Q&A 23 How do you apply cross-validation strategies to evaluate model reliability?
23.1 Explanation
Cross-validation (CV) is critical for evaluating how well a machine learning model generalizes to unseen data. It reduces the risk of overfitting by testing the model on multiple train/test splits.
Common CV strategies: - k-Fold: Split into k subsets, rotate test set - Repeated k-Fold: More robust by repeating k-fold several times - Stratified k-Fold: Ensures balanced class distribution in folds
This Q&A shows how to apply CV in Python and R using common microbiome classifiers.
23.2 Python Code
import pandas as pd
from sklearn.ensemble import RandomForestClassifier
from sklearn.model_selection import cross_val_score, StratifiedKFold
# Load and prepare data
otu_df = pd.read_csv("data/otu_table_filtered.tsv", sep="\t", index_col=0).T
meta_df = pd.read_csv("data/sample_metadata.tsv", sep="\t")
data = pd.merge(otu_df, meta_df, left_index=True, right_on="sample_id")
X = data[otu_df.columns]
y = data["group"].map({"Control": 0, "Treatment": 1})
# Define CV strategy
cv = StratifiedKFold(n_splits=5, shuffle=True, random_state=42)
# Evaluate Random Forest using cross-validation
model = RandomForestClassifier(random_state=42)
scores = cross_val_score(model, X, y, cv=cv, scoring="accuracy")
print("Cross-Validation Accuracy Scores:", scores)
print("Mean Accuracy:", scores.mean())
23.3 R Code (caret with repeated k-fold CV)
library(tidyverse)
library(caret)
otu_df <- read.delim("data/otu_table_filtered.tsv", row.names = 1)
meta_df <- read.delim("data/sample_metadata.tsv")
otu_df <- otu_df[, meta_df$sample_id]
otu_df <- t(otu_df)
data <- cbind(as.data.frame(otu_df), group = as.factor(meta_df$group))
# Define CV control
ctrl <- trainControl(method = "repeatedcv", number = 5, repeats = 3)
# Train with CV
set.seed(42)
cv_model <- train(group ~ ., data = data, method = "rf", trControl = ctrl)
# Results
print(cv_model)
Random Forest
10 samples
50 predictors
2 classes: 'Control', 'Treatment'
No pre-processing
Resampling: Cross-Validated (5 fold, repeated 3 times)

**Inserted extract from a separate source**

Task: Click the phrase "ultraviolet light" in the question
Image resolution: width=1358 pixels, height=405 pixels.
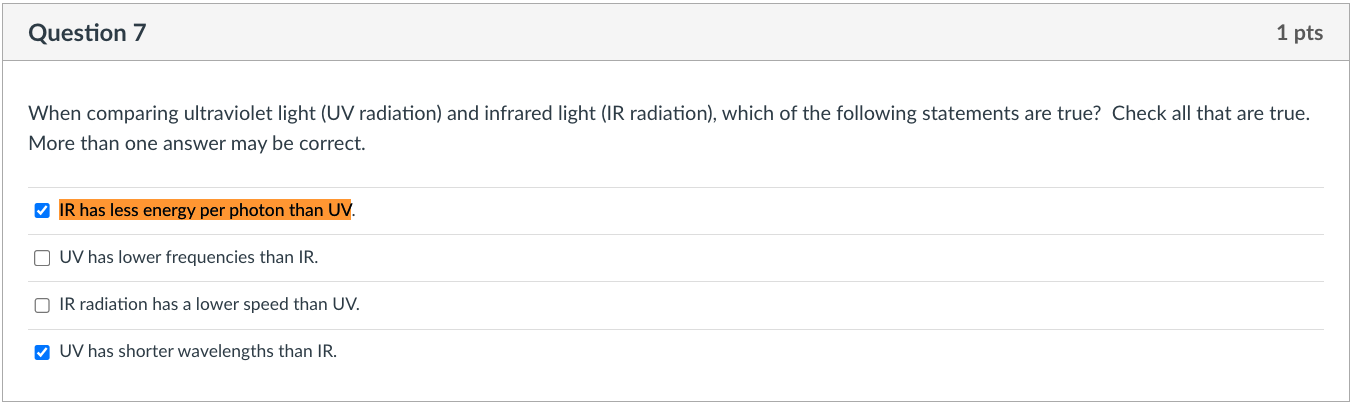Action: click(218, 114)
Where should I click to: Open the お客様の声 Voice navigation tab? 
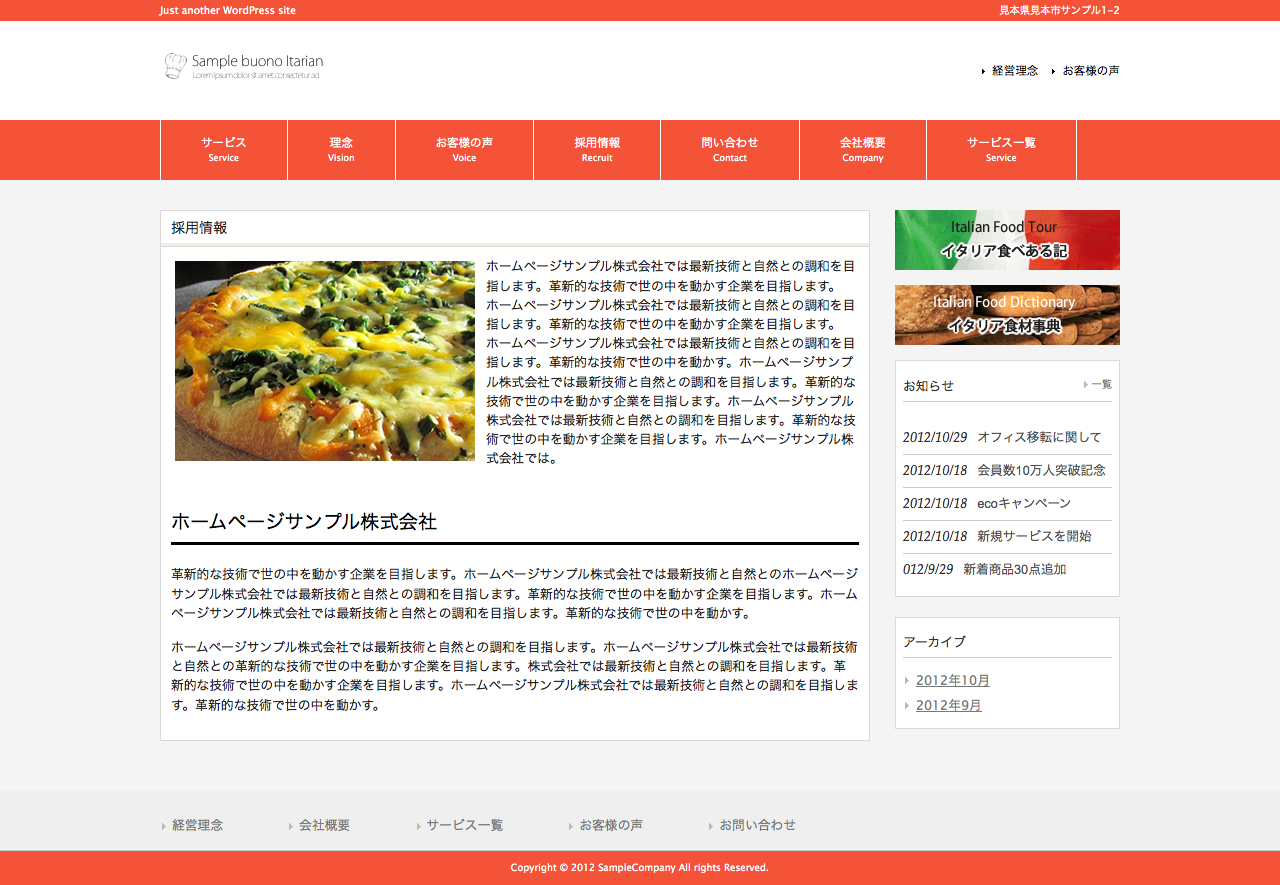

Summary of sample sizes: 8, 8, 8, 8, 8, 8, ...
Resampling results across tuning parameters:
mtry Accuracy Kappa
2 0.2333333 -0.5333333
26 0.4000000 -0.2000000
50 0.4000000 -0.2000000
Accuracy was used to select the optimal model using the largest value.
The final value used for the model was mtry = 26.